Palestinian teens in a May protest in Washington DC. Liberation photo: Joyce Chediac.

This article originally appeared in the IMEU | September 7, 2021
By Sami Huraini

I have never known freedom. Not one day. I was born in Atuwani, a village in the West Bank shaped by Israeli military occupation and settler violence. Every day we risk beatings, incarceration, or even death, just to harvest our fields, graze our livestock, and build our homes. If you go to YouTube and search “settler violence, South Hebron Hills” you will see page after page of video evidence. You can see settler dogs biting Palestinians, settlers burning Palestinian fields, shooting and throwing rocks at us. There is a video of my dad getting beat up during a nonviolent protest when I was a child. Our children need a security escort just to go to school. I have been hospitalized from a settler attack with broken bones and incarcerated by the Israeli military for demanding my human rights.

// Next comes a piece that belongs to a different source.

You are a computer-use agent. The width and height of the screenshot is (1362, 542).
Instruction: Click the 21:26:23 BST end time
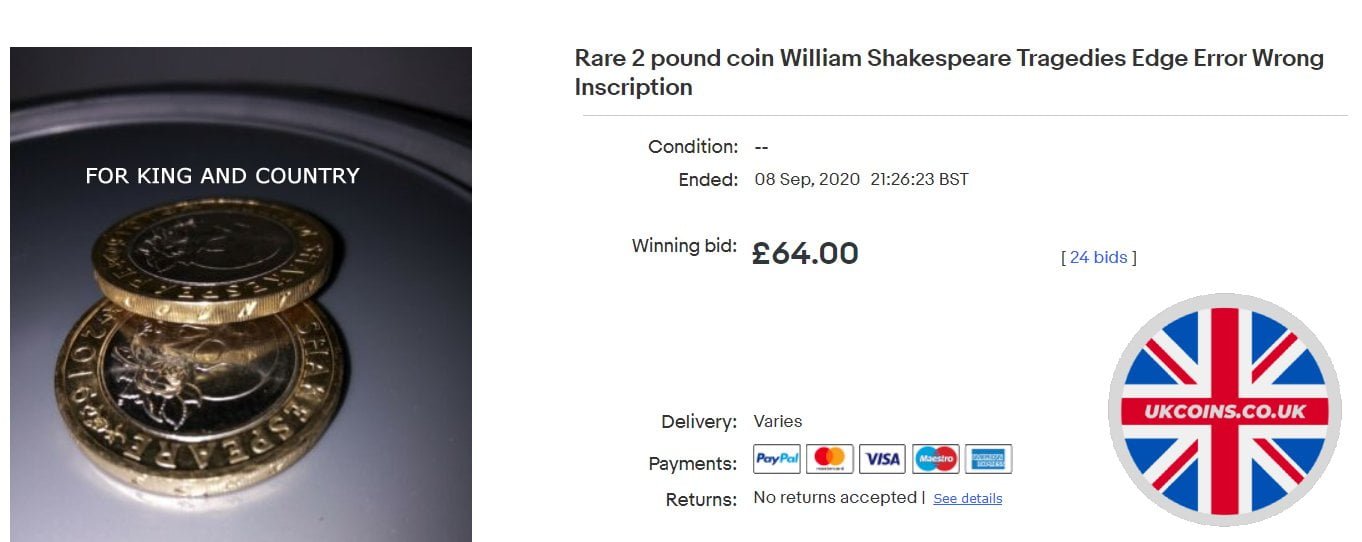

Unfortunately, I have learned from experience that showing the world what’s happening through social media isn’t enough. Holding informational webinars, explaining over and over again how Israeli colonization destroys our lives and the lives of our loved ones does very little — unless it is attached to an advocacy campaign that is both winnable and impactful. Those of us who are continually on the frontlines of defending our lands and communities recently sat down to design a plan with these principles, the Campaign to Defund Racism. We agreed the campaign must be winnable in the short term. The settler movement is eating up lands in the Jordan Valley and elsewhere hand over fist. Settler groups like Elad, Ir David, Ateret Cohanim, and Regavim are preparing to wipe away any Palestinian presence in East Jerusalem. Time is not on our side.

Many of these groups are US-based and registered as charitable organizations in New York state, enjoying tax-deductible status with the IRS. They funnel millions of dollars each year to some of the most extreme, violent settlers in the occupied territories, who are violating not only international law but longstanding US policy on Israeli settlements. As a result, we are asking New York Attorney General Letitia James to investigate their operations and to take action if she finds they are violating US law. We aren’t asking for anything radical. AG James only needs to enforce the laws already on the books and to be consistent when dealing with groups that support Israeli settler charities, just as she did when investigating the National Rifle Association and the Trump Foundation.

The Campaign to Defund Racism is a genuinely national Palestinian campaign. We have families from Sheikh Jarrah and Silwan in East Jerusalem, Hebron, and in the Naqab in southern Israel, who are defending their homes and lands from encroaching settlers and the organizations behind them. This past summer showed us that the Palestinian community is envisioning a future out of the confines of the Oslo Accords and moving into space for real liberation of historic Palestine — of the independence of Jerusalem, the Naqab, Haifa, and Nazareth. If this is to become a reality, then Palestinians and our allies must begin the process of decolonization. And that starting point is the dismantling of the Israeli settler movement. We must begin to do that by cutting off the funds they receive through US nonprofits.

Education is crucial, and personal transformation is essential. Dozens of Israeli activists have gone through a deep process of change to become our committed allies for liberation. But the violence that is inflicted upon us isn’t just about the attitudes of individual Israelis. The violence is structural; it is state violence. Our oppression is the result of hundreds of Israeli laws and policies, which, when added together, constitute a system of apartheid, something a growing number of experts and others are recognizing, including Human Rights Watch and BT’selem, one of Israel’s most respected human rights organizations, who both released reports earlier this year documenting how Israel practices apartheid.

When we accept that this system of apartheid is about structural realities, rather than individuals who need to be enlightened through “coexistence programs,” then our approach forward must be centered on structural change. It has to be political. It means developing advocacy initiatives to change the laws and policies that keep Israel’s program of apartheid intact.

This is what we are calling for: Decolonization. Join us by encouraging AG James to launch an investigation into these groups, which make our lives so difficult and peace so hard to achieve. It is only by destroying structures of dominance that will freedom reign.

Sami Huraini lives in the village of Atwuani in the South Hebron Hills. He’s an activist for the grassroots organizations Youth of Sumud and has been arrested by the Israeli army ­multiple times for his nonviolent resistance.